Your reply should contain every record, restated word for word.

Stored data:
◆ ◆ ◆ ◆

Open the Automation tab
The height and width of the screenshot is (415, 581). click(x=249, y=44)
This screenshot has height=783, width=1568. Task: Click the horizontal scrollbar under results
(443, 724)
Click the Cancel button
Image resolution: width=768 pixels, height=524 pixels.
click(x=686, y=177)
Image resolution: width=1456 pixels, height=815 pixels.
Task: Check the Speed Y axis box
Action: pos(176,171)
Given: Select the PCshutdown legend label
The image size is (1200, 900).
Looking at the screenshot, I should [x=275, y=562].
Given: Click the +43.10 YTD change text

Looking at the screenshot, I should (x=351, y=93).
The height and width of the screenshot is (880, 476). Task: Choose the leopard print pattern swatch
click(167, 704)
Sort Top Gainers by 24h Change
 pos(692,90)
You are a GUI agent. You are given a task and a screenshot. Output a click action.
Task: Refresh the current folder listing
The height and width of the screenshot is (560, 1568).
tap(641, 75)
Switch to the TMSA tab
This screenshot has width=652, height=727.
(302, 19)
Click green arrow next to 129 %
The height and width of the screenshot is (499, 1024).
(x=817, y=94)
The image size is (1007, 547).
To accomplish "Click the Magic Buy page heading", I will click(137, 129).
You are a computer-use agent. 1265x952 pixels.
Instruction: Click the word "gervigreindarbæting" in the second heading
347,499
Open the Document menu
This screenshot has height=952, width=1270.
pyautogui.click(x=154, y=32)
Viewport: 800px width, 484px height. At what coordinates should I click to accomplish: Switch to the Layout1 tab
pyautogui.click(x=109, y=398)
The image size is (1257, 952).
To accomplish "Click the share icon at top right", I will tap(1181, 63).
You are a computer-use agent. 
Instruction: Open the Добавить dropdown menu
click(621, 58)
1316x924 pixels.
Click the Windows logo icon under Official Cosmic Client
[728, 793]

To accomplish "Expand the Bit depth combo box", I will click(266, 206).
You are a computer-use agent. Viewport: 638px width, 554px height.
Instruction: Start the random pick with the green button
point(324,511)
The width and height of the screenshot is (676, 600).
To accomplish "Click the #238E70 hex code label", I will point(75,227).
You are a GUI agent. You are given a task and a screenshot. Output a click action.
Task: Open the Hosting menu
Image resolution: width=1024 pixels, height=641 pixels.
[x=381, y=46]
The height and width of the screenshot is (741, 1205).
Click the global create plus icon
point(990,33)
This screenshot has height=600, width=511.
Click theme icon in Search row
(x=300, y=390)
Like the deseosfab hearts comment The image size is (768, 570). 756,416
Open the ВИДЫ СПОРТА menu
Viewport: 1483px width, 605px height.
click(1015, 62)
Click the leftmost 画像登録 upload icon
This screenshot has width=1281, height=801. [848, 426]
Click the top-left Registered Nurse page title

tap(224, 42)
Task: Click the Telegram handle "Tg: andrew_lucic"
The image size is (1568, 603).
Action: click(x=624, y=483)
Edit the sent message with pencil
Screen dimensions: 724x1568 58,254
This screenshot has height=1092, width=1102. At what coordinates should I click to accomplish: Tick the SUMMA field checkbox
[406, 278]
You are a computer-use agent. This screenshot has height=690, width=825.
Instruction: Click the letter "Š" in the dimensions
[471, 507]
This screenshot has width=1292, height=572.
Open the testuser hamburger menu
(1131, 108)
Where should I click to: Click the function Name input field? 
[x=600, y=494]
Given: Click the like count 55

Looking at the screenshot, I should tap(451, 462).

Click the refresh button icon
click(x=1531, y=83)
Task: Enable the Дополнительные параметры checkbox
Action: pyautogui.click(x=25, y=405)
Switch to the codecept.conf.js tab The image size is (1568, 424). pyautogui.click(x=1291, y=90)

◆ ◆ ◆ ◆

§ Answer to the problem:
Open the Automation tab
The height and width of the screenshot is (415, 581). click(x=249, y=44)
This screenshot has height=783, width=1568. Task: Click the horizontal scrollbar under results
(443, 724)
Click the Cancel button
Image resolution: width=768 pixels, height=524 pixels.
click(x=686, y=177)
Image resolution: width=1456 pixels, height=815 pixels.
Task: Check the Speed Y axis box
Action: pos(176,171)
Given: Select the PCshutdown legend label
The image size is (1200, 900).
Looking at the screenshot, I should [x=275, y=562].
Given: Click the +43.10 YTD change text

Looking at the screenshot, I should (x=351, y=93).
The height and width of the screenshot is (880, 476). Task: Choose the leopard print pattern swatch
click(167, 704)
Sort Top Gainers by 24h Change
 pos(692,90)
You are a GUI agent. You are given a task and a screenshot. Output a click action.
Task: Refresh the current folder listing
The height and width of the screenshot is (560, 1568).
tap(641, 75)
Switch to the TMSA tab
This screenshot has width=652, height=727.
(302, 19)
Click green arrow next to 129 %
The height and width of the screenshot is (499, 1024).
(x=817, y=94)
The image size is (1007, 547).
To accomplish "Click the Magic Buy page heading", I will click(137, 129).
You are a computer-use agent. 1265x952 pixels.
Instruction: Click the word "gervigreindarbæting" in the second heading
347,499
Open the Document menu
This screenshot has height=952, width=1270.
pyautogui.click(x=154, y=32)
Viewport: 800px width, 484px height. At what coordinates should I click to accomplish: Switch to the Layout1 tab
pyautogui.click(x=109, y=398)
The image size is (1257, 952).
To accomplish "Click the share icon at top right", I will tap(1181, 63).
You are a computer-use agent. 
Instruction: Open the Добавить dropdown menu
click(621, 58)
1316x924 pixels.
Click the Windows logo icon under Official Cosmic Client
[728, 793]

To accomplish "Expand the Bit depth combo box", I will click(266, 206).
You are a computer-use agent. Viewport: 638px width, 554px height.
Instruction: Start the random pick with the green button
point(324,511)
The width and height of the screenshot is (676, 600).
To accomplish "Click the #238E70 hex code label", I will point(75,227).
You are a GUI agent. You are given a task and a screenshot. Output a click action.
Task: Open the Hosting menu
Image resolution: width=1024 pixels, height=641 pixels.
[x=381, y=46]
The height and width of the screenshot is (741, 1205).
Click the global create plus icon
point(990,33)
This screenshot has height=600, width=511.
Click theme icon in Search row
(x=300, y=390)
Like the deseosfab hearts comment The image size is (768, 570). 756,416
Open the ВИДЫ СПОРТА menu
Viewport: 1483px width, 605px height.
click(1015, 62)
Click the leftmost 画像登録 upload icon
This screenshot has width=1281, height=801. [848, 426]
Click the top-left Registered Nurse page title

tap(224, 42)
Task: Click the Telegram handle "Tg: andrew_lucic"
The image size is (1568, 603).
Action: click(x=624, y=483)
Edit the sent message with pencil
Screen dimensions: 724x1568 58,254
This screenshot has height=1092, width=1102. At what coordinates should I click to accomplish: Tick the SUMMA field checkbox
[406, 278]
You are a computer-use agent. This screenshot has height=690, width=825.
Instruction: Click the letter "Š" in the dimensions
[471, 507]
This screenshot has width=1292, height=572.
Open the testuser hamburger menu
(1131, 108)
Where should I click to: Click the function Name input field? 
[x=600, y=494]
Given: Click the like count 55

Looking at the screenshot, I should tap(451, 462).

Click the refresh button icon
click(x=1531, y=83)
Task: Enable the Дополнительные параметры checkbox
Action: pyautogui.click(x=25, y=405)
Switch to the codecept.conf.js tab The image size is (1568, 424). pyautogui.click(x=1291, y=90)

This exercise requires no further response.